Cual fue su sorpresa al ver a Ana que se encontraba tirada en el
suelo boca abajo y doliéndose. Así que rápidamente Enrique acudió al
lado de Ana para levantarla. Esta al percatarse que se acercaba su
padrastro hacia ella se puso de rodillas dejando al descubierto sus
redondas nalgas y su coño al mismo tiempo que dejo de quejarse. Con la
inercia del movimiento Enrique siguió acercándose a ella a la vez que
contemplaba ese espectáculo tan maravilloso, continuó hasta quedar
directamente detrás de ella preguntándole que había sucedido. Ella le
contestó que se resbaló y que se había lastimado un tobillo, así que
ella giró sobre sus rodillas y se sentó sobre el suelo pidiéndole que se
lo sobara. Entonces Enrique que ya estaba muy perturbado por tener
frente a él a esa mujer tan hermosa difícilmente entendía lo que ella
comentaba y al mismo tiempo empezó a sentir un endurecimiento en su
pene, mismo que permitía ser visto por encima de la bata y que aunque
quería disimular su situación fue imposible por su gran tamaño. Así que
éste le pidió a la chica que levantara el pie para inspeccionarlo. Pero
cual fue la sorpresa de éste cuando la chica sentada en el suelo con un
movimiento de su pie deja al descubierto su pene que ya se encontraba
completamente erecto e instantáneamente ella se metió entre las piernas
de Enrique, quedando su cabeza casi directamente a la altura del pene
tomándolo con las manos y acariciándolo. Enrique estaba echo una estatua
inmóvil, solo miraba las maniobras efectuaba la chica y sin decir una
palabra se dejó envolver por el juego de ésta, permitiéndole hacer todo
lo le apetecía. Por lo que tomó el pene después de juguetear con él y lo
empezó a humedecer con su lengua que estaba de frente al glande y
posteriormente lo introdujo lentamente en su boca hasta realizar un acto
mágico pues por completo no dejó nada a la vista y así repitió el acto
varias veces proporcionándole unas mamadas increíbles.
Fue tanta la excitación de Enrique que no pudo contener la
eyaculación y terminó dentro de la boca de Ana, misma que devoró toda la
leche que le fue proporcionada.
Enrique se encontraba tan excitado que continuaba con la erección y
obedecía a todo lo que Ana le ordenaba. Así que esta le pidió que le
mamara su velludo chocho. Y como autómata Enrique se inclinó sobre ella
para efectuar lo que le había pedido.
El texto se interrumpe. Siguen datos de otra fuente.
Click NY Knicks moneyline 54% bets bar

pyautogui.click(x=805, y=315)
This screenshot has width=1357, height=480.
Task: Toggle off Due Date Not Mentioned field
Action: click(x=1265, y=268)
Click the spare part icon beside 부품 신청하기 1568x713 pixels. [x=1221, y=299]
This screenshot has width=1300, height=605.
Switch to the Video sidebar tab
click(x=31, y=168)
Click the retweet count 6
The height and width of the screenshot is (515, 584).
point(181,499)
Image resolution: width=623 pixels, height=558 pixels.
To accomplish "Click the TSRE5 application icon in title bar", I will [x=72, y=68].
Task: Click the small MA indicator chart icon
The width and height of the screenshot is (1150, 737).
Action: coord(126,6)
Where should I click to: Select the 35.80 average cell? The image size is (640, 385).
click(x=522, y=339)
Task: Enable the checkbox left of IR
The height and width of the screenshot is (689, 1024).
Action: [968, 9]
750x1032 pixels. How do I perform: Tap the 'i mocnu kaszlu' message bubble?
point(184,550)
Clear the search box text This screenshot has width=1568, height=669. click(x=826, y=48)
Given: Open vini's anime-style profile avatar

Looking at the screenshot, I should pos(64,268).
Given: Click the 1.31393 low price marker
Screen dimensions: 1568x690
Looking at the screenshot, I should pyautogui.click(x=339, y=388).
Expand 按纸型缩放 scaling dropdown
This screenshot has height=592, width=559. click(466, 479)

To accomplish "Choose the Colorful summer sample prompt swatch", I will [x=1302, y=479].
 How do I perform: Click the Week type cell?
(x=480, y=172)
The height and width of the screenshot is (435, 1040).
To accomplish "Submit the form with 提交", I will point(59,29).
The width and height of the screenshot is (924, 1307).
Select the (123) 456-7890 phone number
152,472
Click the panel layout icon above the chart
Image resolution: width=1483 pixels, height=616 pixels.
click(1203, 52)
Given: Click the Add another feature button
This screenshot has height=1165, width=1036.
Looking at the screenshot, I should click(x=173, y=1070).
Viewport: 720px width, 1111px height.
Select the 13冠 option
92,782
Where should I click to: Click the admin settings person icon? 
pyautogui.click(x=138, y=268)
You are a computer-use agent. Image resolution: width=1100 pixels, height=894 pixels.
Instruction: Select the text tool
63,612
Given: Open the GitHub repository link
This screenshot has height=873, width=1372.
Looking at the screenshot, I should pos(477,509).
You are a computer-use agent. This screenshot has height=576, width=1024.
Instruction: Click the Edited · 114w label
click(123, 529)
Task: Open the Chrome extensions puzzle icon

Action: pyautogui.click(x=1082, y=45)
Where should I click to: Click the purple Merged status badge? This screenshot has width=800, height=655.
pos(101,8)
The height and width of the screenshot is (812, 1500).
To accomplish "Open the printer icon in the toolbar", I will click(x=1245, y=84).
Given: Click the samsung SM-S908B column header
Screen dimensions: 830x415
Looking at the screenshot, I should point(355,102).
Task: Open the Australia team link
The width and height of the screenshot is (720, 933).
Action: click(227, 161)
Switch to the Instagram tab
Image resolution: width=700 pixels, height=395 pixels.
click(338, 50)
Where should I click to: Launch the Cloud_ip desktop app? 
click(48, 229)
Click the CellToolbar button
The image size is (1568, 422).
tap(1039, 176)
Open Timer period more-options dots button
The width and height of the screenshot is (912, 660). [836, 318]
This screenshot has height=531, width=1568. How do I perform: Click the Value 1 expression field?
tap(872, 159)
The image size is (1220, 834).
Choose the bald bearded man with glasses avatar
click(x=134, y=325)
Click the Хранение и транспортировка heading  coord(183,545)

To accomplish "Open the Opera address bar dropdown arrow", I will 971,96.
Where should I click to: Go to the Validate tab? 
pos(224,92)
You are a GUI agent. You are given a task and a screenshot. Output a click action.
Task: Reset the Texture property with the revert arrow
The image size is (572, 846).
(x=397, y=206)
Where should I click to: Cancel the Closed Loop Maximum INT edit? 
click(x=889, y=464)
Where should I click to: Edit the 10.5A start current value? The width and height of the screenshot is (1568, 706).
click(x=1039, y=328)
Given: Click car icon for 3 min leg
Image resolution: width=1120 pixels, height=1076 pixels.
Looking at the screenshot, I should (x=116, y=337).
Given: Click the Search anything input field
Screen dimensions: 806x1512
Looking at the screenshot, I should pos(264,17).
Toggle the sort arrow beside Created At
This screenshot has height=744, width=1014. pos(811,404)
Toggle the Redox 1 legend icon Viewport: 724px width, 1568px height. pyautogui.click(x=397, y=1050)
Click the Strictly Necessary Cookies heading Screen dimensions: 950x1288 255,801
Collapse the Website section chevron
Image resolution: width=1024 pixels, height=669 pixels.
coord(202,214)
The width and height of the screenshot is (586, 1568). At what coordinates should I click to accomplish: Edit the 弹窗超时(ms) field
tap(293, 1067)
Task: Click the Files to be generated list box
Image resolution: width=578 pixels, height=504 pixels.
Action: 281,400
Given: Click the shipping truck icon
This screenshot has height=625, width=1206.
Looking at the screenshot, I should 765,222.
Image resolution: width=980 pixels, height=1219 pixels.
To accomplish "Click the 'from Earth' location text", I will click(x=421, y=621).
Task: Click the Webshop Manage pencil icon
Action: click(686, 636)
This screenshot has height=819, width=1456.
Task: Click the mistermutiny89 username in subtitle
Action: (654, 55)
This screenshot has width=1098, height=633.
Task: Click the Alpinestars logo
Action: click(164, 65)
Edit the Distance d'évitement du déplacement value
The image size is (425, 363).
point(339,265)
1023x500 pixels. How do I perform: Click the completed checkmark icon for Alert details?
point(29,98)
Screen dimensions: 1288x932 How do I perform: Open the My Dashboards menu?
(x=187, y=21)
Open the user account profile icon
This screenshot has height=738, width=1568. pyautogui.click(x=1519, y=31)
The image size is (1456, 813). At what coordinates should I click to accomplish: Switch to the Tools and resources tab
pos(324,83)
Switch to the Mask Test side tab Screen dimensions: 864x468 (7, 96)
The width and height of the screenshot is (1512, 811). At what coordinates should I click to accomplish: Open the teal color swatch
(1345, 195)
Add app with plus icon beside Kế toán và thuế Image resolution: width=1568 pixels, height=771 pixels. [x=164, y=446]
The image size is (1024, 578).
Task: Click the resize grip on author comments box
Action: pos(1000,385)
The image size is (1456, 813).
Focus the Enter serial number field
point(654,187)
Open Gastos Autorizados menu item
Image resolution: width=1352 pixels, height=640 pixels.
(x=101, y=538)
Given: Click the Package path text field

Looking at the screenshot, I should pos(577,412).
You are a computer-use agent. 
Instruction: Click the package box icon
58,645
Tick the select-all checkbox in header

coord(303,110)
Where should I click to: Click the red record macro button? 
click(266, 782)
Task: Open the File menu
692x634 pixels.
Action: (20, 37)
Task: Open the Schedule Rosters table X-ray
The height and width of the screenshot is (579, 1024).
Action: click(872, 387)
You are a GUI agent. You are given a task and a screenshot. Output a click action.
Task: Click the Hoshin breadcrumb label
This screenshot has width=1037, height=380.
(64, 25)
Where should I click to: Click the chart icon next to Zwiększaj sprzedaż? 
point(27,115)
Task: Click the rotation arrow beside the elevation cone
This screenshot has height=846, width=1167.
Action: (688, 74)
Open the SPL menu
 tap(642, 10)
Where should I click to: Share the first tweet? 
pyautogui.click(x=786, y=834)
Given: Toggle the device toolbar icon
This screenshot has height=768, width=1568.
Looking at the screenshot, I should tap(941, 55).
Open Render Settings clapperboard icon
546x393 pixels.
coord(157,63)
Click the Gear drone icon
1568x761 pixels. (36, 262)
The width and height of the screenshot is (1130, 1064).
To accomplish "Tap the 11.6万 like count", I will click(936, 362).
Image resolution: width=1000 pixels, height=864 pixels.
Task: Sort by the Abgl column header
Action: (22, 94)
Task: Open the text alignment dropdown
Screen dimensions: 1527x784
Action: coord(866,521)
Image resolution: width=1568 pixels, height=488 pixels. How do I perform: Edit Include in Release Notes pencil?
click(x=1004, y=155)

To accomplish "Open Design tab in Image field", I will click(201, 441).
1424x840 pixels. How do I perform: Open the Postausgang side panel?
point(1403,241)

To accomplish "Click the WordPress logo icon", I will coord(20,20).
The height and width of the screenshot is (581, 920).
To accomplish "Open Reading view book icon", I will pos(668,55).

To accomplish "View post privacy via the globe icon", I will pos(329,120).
Así que para empezar le pasa muy
suavemente sus dedos sobre los labios vaginales y luego con el dedo
medio acaricia su clítoris causando en ella una gran excitación para
posteriormente introducir lentamente su lengua dentro de la húmeda
vagina y con el dedo pulgar continua acariciando el clítoris y ella como
para no dejar que Enrique se retirase sin que ella llegara al orgasmo
le sujetaba la cabeza.
Posteriormente de que Ana quedó satisfecha, pues había conseguido
varios orgasmos con la tremenda mamada de chocho que le dio Enrique se
colocó de rodillas, dejando a la elección de él el camino que éste
quisiera seguir. Y éste se decide por el camino más difícil y estrecho,
mismo que ya se encontraba lubricado después de la mamada que le había
dado. Así que empezó introduciendo lentamente su verga en ese estrecho
culo, hasta que por fin no quedó nada a la vista. Ana en un principió se
quejó pero conforme Enrique se lo metía más y más el dolor se convirtió
en goce. Por lo que los dos empezaron a moverse con un ritmo intenso y
salvaje haciendo que los huevos se estrellaran en cada vaivén contra el
choco de ella, lo que los condujo a concluir en un orgasmo enorme debido
a que él inundó con su leche ese culo estrecho pero delicioso.
Después de quedar los dos satisfechos y tendidos sobre el suelo se
metieron a la ducha juntos en donde terminaron ese increíble encuentro.
Así fue hasta que regresó la esposa de Enrique y todo volvió a la
normalidad, pero esto sucedió siempre que tuvieron la oportunidad
quedando como un secreto de familia.